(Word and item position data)
— Start —

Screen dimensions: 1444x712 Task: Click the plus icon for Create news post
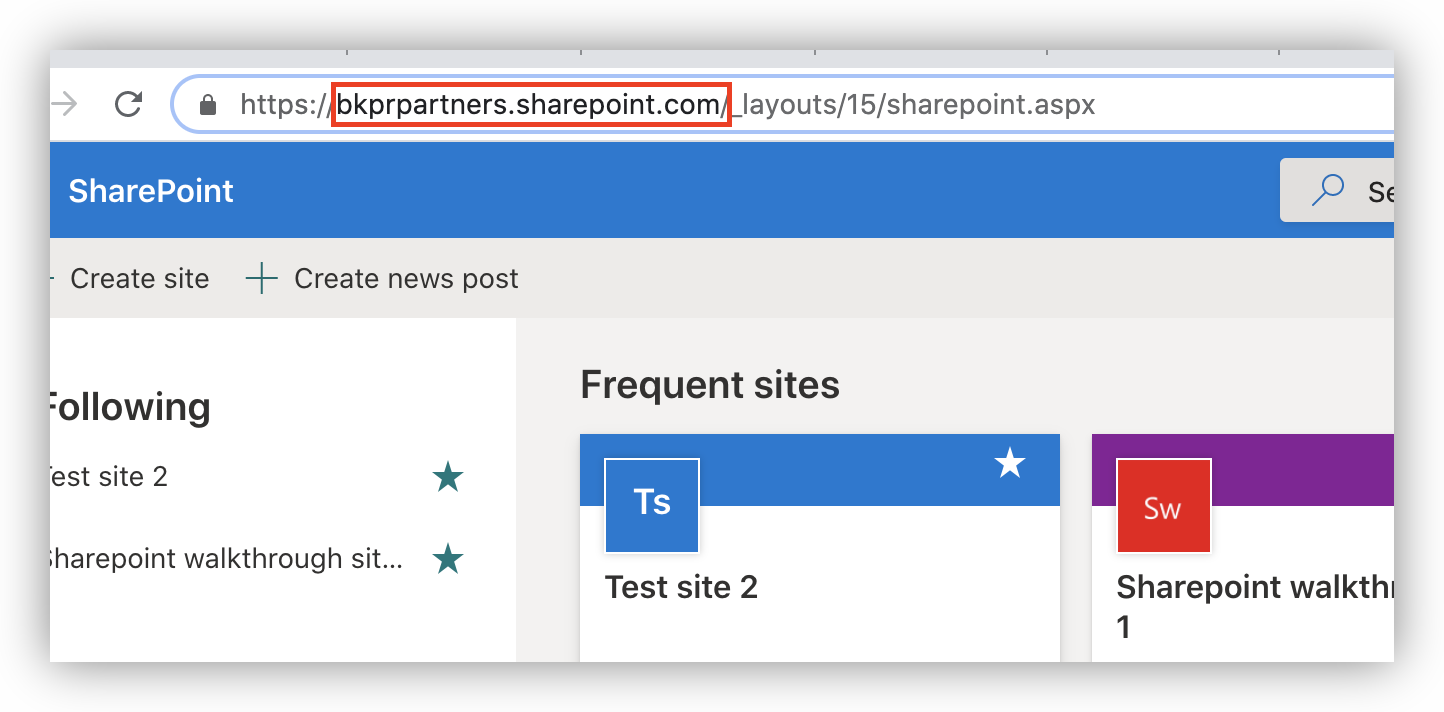pos(261,279)
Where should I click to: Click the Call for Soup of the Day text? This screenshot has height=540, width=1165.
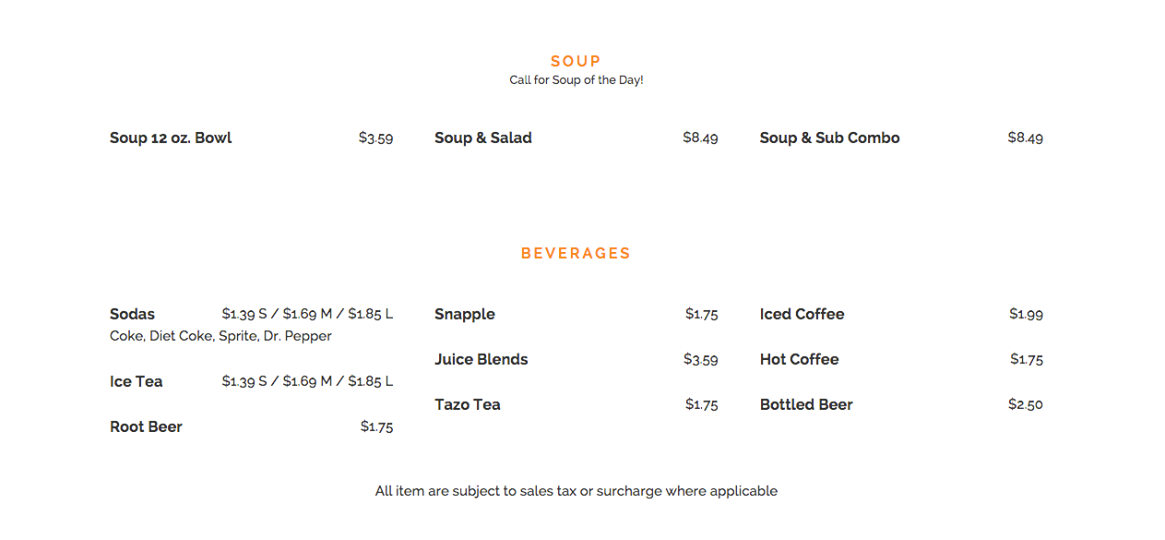[x=576, y=80]
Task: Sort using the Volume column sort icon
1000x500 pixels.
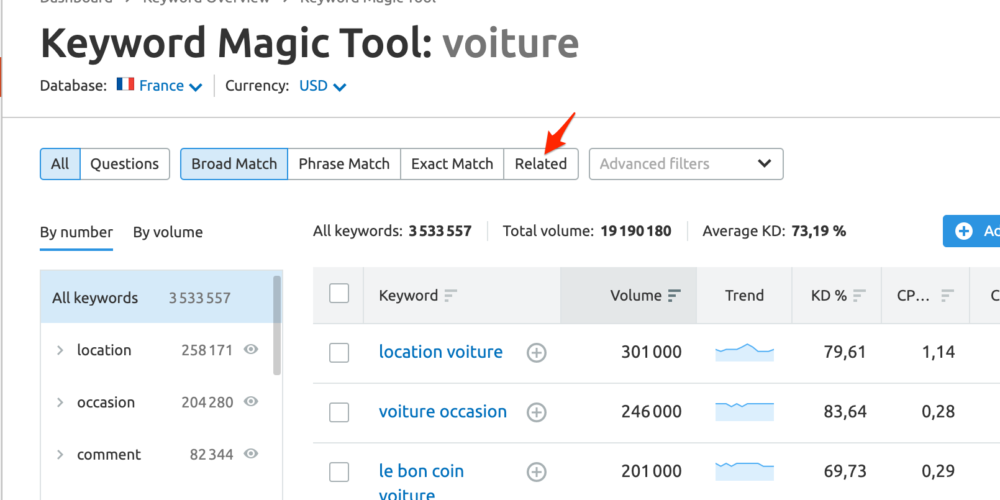Action: pyautogui.click(x=674, y=296)
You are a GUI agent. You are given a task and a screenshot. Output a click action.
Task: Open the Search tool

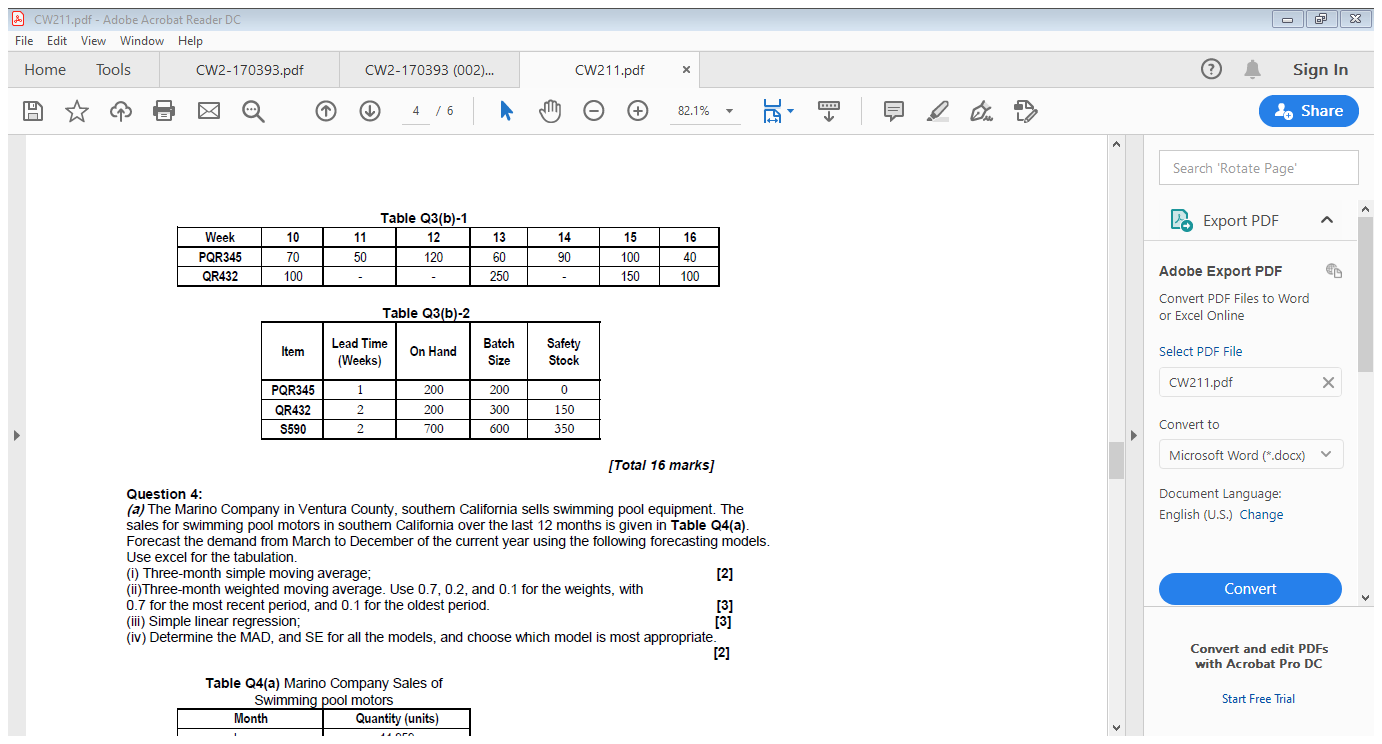point(252,111)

— End —

Repeat the lines of the records above verbatim, leaving the pictures out of your answer.

Screen dimensions: 1444x712 Task: Click the plus icon for Create news post
pos(261,279)
Where should I click to: Click the Call for Soup of the Day text? This screenshot has height=540, width=1165.
[x=576, y=80]
Task: Sort using the Volume column sort icon
1000x500 pixels.
Action: pyautogui.click(x=674, y=296)
You are a GUI agent. You are given a task and a screenshot. Output a click action.
Task: Open the Search tool

point(252,111)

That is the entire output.